The case – which has been running since 2019 – was brought by Andrea Williams from Florida, and California resident James Stewart, according to court papers submitted last week [PDF].
The pair sued Apple for "breach of contract," claiming they had paid Apple for iCloud storage above the 5GB of data that is offered for free. They cited the agreed Terms of Service, stating: "When iCloud is enabled, your content will be automatically sent to and stored by Apple."
What appears to lie at the heart of the case is the allegation that "Apple failed to inform Williams and Stewart that their data was being stored on 'non-Apple remote servers and facilities' despite alleged assurances to the contrary," as well as upset over allegedly being charged a "price premium" that they claim "harmed" class members "who would have otherwise utilized... cheaper cloud storage alternatives."
According to northern California District Judge Lucy Koh's order:
The [first amended complaint] alleges that “[h]ad Apple disclosed that, contrary to its contractual representation, Apple was not the provider of the cloud storage,” putative class members “would not have subscribed to Apple’s iCloud service or would have not agreed to pay as much as [they] did for the service.”
“According to the [complaint]... Apple lacked the facilities needed to readily provide the cloud storage space being sold to class members through iCloud.”
An amended complaint filed on April 27, 2020, cited an internal presentation on Apple’s first in-house iCloud servers (codenamed "Project McQueen"), which according to court docs "discusse[d] the 'dual writing' of iCloud data on both McQueen servers and Amazon's S3."
It also cited a slide from another undated internal Apple presentation allegedly "show[ing] the percentage of total storage on and daily uploads to third-party servers. The other slide graph[ed], over time, iCloud storage across five different storage providers — of which 'Apple' is only one source."
Apple had previously retorted in its response to the amended complaint that the plaintiffs lacked "proof that every member of the class had their iCloud data placed on third-party servers during the Damages Class Period [i.e., September 16, 2015 until October 31, 2018]."
Lawyers for Apple also argued the plaintiffs lacked proof that could "determine which US paid iCloud subscribers may have had some data stored historically on third-party servers."

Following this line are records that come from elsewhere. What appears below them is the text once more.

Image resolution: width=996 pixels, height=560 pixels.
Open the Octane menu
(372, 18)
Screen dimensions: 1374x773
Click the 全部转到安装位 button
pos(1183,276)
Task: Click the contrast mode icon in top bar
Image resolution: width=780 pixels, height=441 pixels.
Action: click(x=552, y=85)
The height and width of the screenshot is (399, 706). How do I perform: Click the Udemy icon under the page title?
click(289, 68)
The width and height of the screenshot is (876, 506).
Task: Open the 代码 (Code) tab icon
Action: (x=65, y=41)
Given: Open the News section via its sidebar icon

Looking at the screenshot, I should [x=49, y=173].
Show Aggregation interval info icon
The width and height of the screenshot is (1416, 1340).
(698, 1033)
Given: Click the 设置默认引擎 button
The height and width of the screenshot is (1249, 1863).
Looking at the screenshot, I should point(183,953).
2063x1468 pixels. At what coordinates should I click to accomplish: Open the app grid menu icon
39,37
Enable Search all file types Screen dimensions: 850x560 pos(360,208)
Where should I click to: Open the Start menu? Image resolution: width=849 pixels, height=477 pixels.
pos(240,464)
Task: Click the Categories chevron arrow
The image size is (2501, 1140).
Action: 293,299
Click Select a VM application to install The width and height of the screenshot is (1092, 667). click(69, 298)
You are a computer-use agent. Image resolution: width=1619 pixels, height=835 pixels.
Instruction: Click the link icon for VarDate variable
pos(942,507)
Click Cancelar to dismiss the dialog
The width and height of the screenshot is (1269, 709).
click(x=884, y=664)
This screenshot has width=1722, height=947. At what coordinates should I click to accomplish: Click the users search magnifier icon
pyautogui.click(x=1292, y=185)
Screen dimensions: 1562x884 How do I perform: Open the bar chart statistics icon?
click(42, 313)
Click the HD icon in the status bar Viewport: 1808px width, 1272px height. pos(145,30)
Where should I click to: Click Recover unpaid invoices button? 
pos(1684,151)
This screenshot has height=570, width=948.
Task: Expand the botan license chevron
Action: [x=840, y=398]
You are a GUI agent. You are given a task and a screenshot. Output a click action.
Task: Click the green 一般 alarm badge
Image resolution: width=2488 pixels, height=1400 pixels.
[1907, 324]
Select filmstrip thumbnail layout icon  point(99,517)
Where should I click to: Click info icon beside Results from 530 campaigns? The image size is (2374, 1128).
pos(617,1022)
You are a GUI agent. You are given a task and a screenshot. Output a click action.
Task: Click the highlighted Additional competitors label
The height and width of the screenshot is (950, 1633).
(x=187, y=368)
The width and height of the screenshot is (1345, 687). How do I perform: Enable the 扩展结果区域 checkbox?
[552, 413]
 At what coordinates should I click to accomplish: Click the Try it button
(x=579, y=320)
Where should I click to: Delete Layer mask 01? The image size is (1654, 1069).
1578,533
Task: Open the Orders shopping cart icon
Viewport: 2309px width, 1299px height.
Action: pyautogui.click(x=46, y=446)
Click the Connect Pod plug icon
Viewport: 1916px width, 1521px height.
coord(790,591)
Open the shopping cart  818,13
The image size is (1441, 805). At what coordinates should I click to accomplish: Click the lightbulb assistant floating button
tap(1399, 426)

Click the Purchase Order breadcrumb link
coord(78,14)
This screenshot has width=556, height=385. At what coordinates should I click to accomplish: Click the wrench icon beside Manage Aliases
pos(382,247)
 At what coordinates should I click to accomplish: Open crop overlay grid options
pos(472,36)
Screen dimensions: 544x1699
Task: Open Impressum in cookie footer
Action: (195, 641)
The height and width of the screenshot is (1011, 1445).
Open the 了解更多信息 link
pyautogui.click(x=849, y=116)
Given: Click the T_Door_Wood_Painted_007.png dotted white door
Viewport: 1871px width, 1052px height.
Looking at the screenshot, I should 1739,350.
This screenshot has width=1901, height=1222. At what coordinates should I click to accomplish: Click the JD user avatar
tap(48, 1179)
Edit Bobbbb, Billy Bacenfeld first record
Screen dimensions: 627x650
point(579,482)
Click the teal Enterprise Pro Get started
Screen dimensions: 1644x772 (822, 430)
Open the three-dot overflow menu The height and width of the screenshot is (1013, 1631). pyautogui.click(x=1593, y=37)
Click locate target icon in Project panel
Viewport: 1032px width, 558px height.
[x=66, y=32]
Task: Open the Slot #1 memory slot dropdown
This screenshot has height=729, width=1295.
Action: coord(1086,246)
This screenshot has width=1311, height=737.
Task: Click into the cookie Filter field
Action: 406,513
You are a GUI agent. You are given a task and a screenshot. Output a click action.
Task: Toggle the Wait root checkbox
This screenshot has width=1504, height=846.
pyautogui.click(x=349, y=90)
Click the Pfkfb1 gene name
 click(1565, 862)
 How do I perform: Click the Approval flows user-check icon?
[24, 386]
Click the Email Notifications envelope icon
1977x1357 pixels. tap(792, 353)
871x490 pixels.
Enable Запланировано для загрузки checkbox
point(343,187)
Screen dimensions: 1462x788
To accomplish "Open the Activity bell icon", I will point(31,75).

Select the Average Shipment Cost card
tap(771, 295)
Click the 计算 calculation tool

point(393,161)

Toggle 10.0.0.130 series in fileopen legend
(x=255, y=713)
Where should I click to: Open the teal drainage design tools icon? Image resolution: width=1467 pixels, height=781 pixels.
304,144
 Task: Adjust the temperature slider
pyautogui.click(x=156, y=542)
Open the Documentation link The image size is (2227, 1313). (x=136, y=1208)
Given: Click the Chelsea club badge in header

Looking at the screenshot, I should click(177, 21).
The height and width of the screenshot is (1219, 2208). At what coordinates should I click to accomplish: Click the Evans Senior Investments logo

Judge Koh denied the motion for a separate injunctive relief class certification that would have forced Apple to make changes to its iCloud terms of service.
She also added that presentations showing "as of approximately March 2019, Apple stored about 40 per cent of all iCloud data on Apple servers" suggested "a substantial percentage of class members did not have their iCloud data stored on third-party servers."
The court certified the class to all persons in the United States who paid for a subscription to iCloud at any time during the period September 16, 2015 to January 31, 2016, with Judge Koh finding the plaintiffs lacked "common proof of outsourcing" after January 2016.